GOAL OF THE EXERCISE |
Please print every record below exactly as it appears.

INFORMATION |

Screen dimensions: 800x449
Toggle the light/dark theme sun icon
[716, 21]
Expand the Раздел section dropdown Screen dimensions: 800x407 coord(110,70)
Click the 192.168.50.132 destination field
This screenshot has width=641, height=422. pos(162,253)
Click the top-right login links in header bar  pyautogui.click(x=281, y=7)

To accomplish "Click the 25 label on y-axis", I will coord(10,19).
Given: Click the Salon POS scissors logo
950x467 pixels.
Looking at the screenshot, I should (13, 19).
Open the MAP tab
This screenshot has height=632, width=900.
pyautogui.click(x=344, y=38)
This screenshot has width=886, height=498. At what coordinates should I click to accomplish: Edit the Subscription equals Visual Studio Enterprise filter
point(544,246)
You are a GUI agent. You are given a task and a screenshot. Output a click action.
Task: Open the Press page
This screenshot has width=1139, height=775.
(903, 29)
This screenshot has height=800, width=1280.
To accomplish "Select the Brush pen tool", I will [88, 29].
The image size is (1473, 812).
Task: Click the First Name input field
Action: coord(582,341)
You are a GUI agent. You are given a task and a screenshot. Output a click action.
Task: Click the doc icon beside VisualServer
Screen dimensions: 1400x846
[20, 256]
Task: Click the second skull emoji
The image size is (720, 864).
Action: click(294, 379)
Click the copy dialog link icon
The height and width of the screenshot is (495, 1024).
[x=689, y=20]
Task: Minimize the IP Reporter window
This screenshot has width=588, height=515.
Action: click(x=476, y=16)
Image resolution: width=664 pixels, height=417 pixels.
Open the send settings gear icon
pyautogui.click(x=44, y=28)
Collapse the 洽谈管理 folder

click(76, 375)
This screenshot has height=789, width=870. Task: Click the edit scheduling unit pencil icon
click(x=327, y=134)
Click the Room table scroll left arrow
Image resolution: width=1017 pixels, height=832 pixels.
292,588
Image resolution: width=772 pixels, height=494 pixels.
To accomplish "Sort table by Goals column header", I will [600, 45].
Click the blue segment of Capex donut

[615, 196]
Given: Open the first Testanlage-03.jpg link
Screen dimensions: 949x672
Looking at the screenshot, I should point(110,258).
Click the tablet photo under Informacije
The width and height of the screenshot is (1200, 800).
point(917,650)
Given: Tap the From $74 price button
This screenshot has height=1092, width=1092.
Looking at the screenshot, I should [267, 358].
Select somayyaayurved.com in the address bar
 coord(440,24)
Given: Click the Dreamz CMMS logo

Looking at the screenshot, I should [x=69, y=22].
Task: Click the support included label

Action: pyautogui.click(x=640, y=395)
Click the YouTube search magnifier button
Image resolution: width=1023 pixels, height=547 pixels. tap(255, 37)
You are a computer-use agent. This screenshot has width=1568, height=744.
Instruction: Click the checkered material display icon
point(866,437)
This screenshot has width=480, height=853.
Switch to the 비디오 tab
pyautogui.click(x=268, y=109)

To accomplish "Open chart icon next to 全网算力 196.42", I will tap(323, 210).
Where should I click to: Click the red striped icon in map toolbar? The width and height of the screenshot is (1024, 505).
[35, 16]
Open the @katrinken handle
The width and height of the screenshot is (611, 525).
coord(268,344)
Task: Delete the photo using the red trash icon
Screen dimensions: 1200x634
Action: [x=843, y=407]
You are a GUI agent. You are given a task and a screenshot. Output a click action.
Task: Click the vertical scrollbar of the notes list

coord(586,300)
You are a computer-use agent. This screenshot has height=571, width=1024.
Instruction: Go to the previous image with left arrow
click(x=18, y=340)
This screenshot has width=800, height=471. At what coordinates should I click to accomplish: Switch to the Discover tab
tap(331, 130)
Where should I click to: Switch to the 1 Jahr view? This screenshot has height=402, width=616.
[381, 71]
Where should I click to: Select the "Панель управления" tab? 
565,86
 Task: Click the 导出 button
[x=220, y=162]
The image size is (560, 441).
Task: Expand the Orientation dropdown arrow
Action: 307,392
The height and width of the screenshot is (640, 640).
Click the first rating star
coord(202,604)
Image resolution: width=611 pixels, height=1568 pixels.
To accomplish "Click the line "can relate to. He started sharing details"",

RESPONSE |
Screen dimensions: 800x449
Toggle the light/dark theme sun icon
[716, 21]
Expand the Раздел section dropdown Screen dimensions: 800x407 coord(110,70)
Click the 192.168.50.132 destination field
This screenshot has width=641, height=422. pos(162,253)
Click the top-right login links in header bar  pyautogui.click(x=281, y=7)

To accomplish "Click the 25 label on y-axis", I will coord(10,19).
Given: Click the Salon POS scissors logo
950x467 pixels.
Looking at the screenshot, I should (13, 19).
Open the MAP tab
This screenshot has height=632, width=900.
pyautogui.click(x=344, y=38)
This screenshot has width=886, height=498. At what coordinates should I click to accomplish: Edit the Subscription equals Visual Studio Enterprise filter
point(544,246)
You are a GUI agent. You are given a task and a screenshot. Output a click action.
Task: Open the Press page
This screenshot has width=1139, height=775.
(903, 29)
This screenshot has height=800, width=1280.
To accomplish "Select the Brush pen tool", I will [88, 29].
The image size is (1473, 812).
Task: Click the First Name input field
Action: coord(582,341)
You are a GUI agent. You are given a task and a screenshot. Output a click action.
Task: Click the doc icon beside VisualServer
Screen dimensions: 1400x846
[20, 256]
Task: Click the second skull emoji
The image size is (720, 864).
Action: click(294, 379)
Click the copy dialog link icon
The height and width of the screenshot is (495, 1024).
[x=689, y=20]
Task: Minimize the IP Reporter window
This screenshot has width=588, height=515.
Action: click(x=476, y=16)
Image resolution: width=664 pixels, height=417 pixels.
Open the send settings gear icon
pyautogui.click(x=44, y=28)
Collapse the 洽谈管理 folder

click(76, 375)
This screenshot has height=789, width=870. Task: Click the edit scheduling unit pencil icon
click(x=327, y=134)
Click the Room table scroll left arrow
Image resolution: width=1017 pixels, height=832 pixels.
292,588
Image resolution: width=772 pixels, height=494 pixels.
To accomplish "Sort table by Goals column header", I will [600, 45].
Click the blue segment of Capex donut

[615, 196]
Given: Open the first Testanlage-03.jpg link
Screen dimensions: 949x672
Looking at the screenshot, I should point(110,258).
Click the tablet photo under Informacije
The width and height of the screenshot is (1200, 800).
point(917,650)
Given: Tap the From $74 price button
This screenshot has height=1092, width=1092.
Looking at the screenshot, I should [267, 358].
Select somayyaayurved.com in the address bar
 coord(440,24)
Given: Click the Dreamz CMMS logo

Looking at the screenshot, I should [x=69, y=22].
Task: Click the support included label

Action: pyautogui.click(x=640, y=395)
Click the YouTube search magnifier button
Image resolution: width=1023 pixels, height=547 pixels. tap(255, 37)
You are a computer-use agent. This screenshot has width=1568, height=744.
Instruction: Click the checkered material display icon
point(866,437)
This screenshot has width=480, height=853.
Switch to the 비디오 tab
pyautogui.click(x=268, y=109)

To accomplish "Open chart icon next to 全网算力 196.42", I will tap(323, 210).
Where should I click to: Click the red striped icon in map toolbar? The width and height of the screenshot is (1024, 505).
[35, 16]
Open the @katrinken handle
The width and height of the screenshot is (611, 525).
coord(268,344)
Task: Delete the photo using the red trash icon
Screen dimensions: 1200x634
Action: [x=843, y=407]
You are a GUI agent. You are given a task and a screenshot. Output a click action.
Task: Click the vertical scrollbar of the notes list

coord(586,300)
You are a computer-use agent. This screenshot has height=571, width=1024.
Instruction: Go to the previous image with left arrow
click(x=18, y=340)
This screenshot has width=800, height=471. At what coordinates should I click to accomplish: Switch to the Discover tab
tap(331, 130)
Where should I click to: Switch to the 1 Jahr view? This screenshot has height=402, width=616.
[381, 71]
Where should I click to: Select the "Панель управления" tab? 
565,86
 Task: Click the 导出 button
[x=220, y=162]
The image size is (560, 441).
Task: Expand the Orientation dropdown arrow
Action: 307,392
The height and width of the screenshot is (640, 640).
Click the first rating star
coord(202,604)
Image resolution: width=611 pixels, height=1568 pixels.
To accomplish "Click the line "can relate to. He started sharing details"",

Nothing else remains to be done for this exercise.